Accuracy-Privacy Trade-off in Deep Ensemble: A Membership Inference Perspective
Shahbaz Rezaei, Zubair Shafiq, Xin Liu

TL;DR
This paper reveals a fundamental trade-off in deep ensemble learning where improving accuracy increases vulnerability to membership inference attacks, and proposes a defense to mitigate this issue.
Contribution
The paper empirically demonstrates the accuracy-privacy trade-off in deep ensembles and introduces a novel defense method to enhance both simultaneously.
Findings
Membership inference attack effectiveness increases with ensemble accuracy.
Regularization and differential privacy defenses reduce attack success but lower accuracy.

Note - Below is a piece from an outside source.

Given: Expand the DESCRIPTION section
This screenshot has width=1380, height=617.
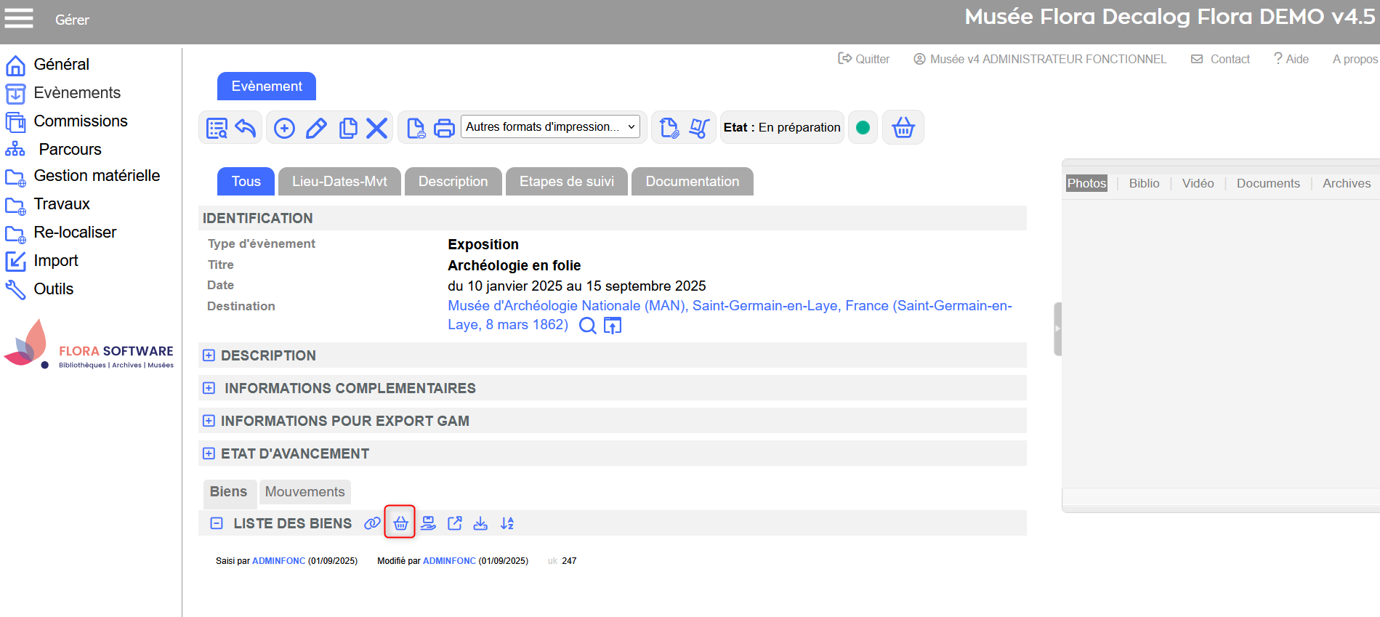Looking at the screenshot, I should click(209, 355).
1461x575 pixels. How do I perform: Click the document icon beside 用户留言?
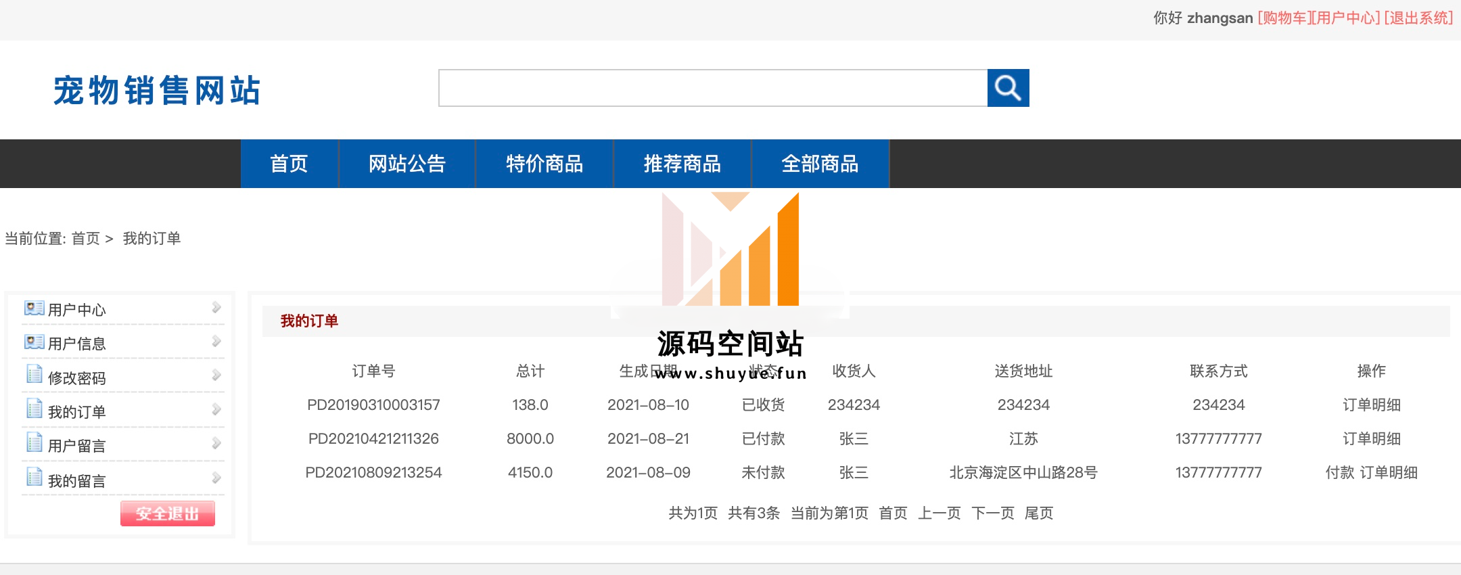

Proposed defense breaks the accuracy-privacy trade-off, improving both.
Abstract
Deep ensemble learning has been shown to improve accuracy by training multiple neural networks and averaging their outputs. Ensemble learning has also been suggested to defend against membership inference attacks that undermine privacy. In this paper, we empirically demonstrate a trade-off between these two goals, namely accuracy and privacy (in terms of membership inference attacks), in deep ensembles. Using a wide range of datasets and model architectures, we show that the effectiveness of membership inference attacks increases when ensembling improves accuracy. We analyze the impact of various factors in deep ensembles and demonstrate the root cause of the trade-off. Then, we evaluate common defenses against membership inference attacks based on regularization and differential privacy. We show that while these defenses can mitigate the effectiveness of membership inference attacks,…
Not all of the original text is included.